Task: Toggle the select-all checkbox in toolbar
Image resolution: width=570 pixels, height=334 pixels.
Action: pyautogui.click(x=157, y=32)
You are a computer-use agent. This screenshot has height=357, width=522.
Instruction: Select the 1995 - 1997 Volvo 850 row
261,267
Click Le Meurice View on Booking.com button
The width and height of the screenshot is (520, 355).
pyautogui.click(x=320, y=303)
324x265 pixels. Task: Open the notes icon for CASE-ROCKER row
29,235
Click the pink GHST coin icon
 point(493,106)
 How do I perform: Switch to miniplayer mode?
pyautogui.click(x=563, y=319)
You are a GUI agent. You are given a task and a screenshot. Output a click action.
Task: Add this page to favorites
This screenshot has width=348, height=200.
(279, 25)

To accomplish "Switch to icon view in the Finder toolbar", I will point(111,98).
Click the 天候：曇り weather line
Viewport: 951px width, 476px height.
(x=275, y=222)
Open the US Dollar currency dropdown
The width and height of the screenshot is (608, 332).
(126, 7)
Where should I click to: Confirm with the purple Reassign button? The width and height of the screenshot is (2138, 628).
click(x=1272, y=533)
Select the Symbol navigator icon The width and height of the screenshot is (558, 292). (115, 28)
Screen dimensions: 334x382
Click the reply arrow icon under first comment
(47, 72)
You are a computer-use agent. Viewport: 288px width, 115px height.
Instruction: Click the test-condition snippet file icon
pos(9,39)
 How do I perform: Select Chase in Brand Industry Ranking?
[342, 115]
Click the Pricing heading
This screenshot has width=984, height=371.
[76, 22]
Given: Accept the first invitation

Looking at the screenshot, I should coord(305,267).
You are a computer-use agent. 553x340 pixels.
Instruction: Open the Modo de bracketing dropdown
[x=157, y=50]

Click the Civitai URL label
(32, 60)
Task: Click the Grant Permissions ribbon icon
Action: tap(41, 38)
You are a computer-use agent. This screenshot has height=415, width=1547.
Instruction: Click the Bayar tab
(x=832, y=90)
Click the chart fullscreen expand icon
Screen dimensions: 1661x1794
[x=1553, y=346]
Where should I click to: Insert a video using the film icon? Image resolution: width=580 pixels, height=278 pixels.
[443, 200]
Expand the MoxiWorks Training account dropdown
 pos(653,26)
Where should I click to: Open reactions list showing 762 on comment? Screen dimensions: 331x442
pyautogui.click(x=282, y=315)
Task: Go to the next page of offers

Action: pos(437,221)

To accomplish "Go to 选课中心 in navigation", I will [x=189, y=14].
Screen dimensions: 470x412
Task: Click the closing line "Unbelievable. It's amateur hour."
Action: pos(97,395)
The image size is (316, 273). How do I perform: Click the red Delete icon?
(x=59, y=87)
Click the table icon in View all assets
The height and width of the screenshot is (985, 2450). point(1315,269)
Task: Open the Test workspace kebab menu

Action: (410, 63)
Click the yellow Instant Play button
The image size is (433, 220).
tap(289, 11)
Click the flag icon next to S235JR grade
· · · · ·
_What is needed:_
From the records above, return each line where "computer" occurs.

_Answer to this task:_
You are a computer-use agent. This screenshot has height=357, width=522.
You are a computer-use agent. Viewport: 288px width, 115px height.
You are a computer-use agent. 553x340 pixels.
You are a computer-use agent. This screenshot has height=415, width=1547.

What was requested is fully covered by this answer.